* _TASK BRIEF_: Repeat the rows below exactly, starting at the line that contains "Task: Collapse the quarantine bar arrow" and ending after the line that contains "tap(157, 86)".

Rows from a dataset
--- START ---
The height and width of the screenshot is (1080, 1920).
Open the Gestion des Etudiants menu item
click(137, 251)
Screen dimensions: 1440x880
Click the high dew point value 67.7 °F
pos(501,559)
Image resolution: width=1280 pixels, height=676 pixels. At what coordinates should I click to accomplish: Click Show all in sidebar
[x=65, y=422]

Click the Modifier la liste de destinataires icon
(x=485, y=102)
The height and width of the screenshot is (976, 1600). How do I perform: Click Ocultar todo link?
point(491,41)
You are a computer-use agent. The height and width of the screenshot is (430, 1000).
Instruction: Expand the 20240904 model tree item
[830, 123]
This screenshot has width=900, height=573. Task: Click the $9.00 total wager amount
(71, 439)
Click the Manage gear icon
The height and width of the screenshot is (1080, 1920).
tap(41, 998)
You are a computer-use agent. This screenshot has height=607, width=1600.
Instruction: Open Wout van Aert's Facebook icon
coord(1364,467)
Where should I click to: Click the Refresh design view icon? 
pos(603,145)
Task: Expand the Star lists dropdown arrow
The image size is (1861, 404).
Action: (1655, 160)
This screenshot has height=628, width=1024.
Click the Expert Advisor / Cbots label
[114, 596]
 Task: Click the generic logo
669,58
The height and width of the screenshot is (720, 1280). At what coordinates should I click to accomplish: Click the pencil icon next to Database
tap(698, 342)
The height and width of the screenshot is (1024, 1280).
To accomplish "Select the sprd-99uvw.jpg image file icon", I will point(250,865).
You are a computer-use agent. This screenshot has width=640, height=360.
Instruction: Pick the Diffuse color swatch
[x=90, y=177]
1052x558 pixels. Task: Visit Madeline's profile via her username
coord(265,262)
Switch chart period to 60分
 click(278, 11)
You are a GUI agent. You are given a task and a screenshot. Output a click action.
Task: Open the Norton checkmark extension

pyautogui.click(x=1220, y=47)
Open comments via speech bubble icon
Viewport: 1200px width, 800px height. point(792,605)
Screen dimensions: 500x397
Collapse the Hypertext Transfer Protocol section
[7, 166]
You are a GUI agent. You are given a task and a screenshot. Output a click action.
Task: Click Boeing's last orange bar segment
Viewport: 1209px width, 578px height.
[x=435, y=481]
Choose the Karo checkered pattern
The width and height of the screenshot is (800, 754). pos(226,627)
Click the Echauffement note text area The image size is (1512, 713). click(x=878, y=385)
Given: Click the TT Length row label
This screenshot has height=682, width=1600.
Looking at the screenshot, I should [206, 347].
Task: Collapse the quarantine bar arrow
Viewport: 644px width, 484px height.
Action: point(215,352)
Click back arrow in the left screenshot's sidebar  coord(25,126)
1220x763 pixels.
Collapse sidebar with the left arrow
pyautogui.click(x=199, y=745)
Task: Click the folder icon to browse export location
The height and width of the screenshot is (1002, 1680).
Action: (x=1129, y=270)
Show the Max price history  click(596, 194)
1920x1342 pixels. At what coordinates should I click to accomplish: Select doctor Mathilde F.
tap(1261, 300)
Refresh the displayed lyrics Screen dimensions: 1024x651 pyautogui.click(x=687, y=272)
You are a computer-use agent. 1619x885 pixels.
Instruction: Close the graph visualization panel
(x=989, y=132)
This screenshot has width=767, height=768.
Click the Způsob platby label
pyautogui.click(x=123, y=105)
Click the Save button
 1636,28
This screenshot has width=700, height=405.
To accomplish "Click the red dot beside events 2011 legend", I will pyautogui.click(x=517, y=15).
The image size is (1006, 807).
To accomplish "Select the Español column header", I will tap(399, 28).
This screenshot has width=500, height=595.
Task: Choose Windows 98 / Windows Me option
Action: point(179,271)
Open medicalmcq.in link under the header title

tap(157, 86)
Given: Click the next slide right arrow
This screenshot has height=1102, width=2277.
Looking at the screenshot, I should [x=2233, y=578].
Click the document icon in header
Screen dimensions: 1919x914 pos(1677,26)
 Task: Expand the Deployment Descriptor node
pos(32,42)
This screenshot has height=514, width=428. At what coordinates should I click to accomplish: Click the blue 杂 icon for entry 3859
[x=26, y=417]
--- END ---
* _THE COMPLETED TASK_:
Task: Collapse the quarantine bar arrow
Viewport: 644px width, 484px height.
Action: point(215,352)
Click back arrow in the left screenshot's sidebar  coord(25,126)
1220x763 pixels.
Collapse sidebar with the left arrow
pyautogui.click(x=199, y=745)
Task: Click the folder icon to browse export location
The height and width of the screenshot is (1002, 1680).
Action: (x=1129, y=270)
Show the Max price history  click(596, 194)
1920x1342 pixels. At what coordinates should I click to accomplish: Select doctor Mathilde F.
tap(1261, 300)
Refresh the displayed lyrics Screen dimensions: 1024x651 pyautogui.click(x=687, y=272)
You are a computer-use agent. 1619x885 pixels.
Instruction: Close the graph visualization panel
(x=989, y=132)
This screenshot has width=767, height=768.
Click the Způsob platby label
pyautogui.click(x=123, y=105)
Click the Save button
 1636,28
This screenshot has width=700, height=405.
To accomplish "Click the red dot beside events 2011 legend", I will pyautogui.click(x=517, y=15).
The image size is (1006, 807).
To accomplish "Select the Español column header", I will tap(399, 28).
This screenshot has width=500, height=595.
Task: Choose Windows 98 / Windows Me option
Action: point(179,271)
Open medicalmcq.in link under the header title

tap(157, 86)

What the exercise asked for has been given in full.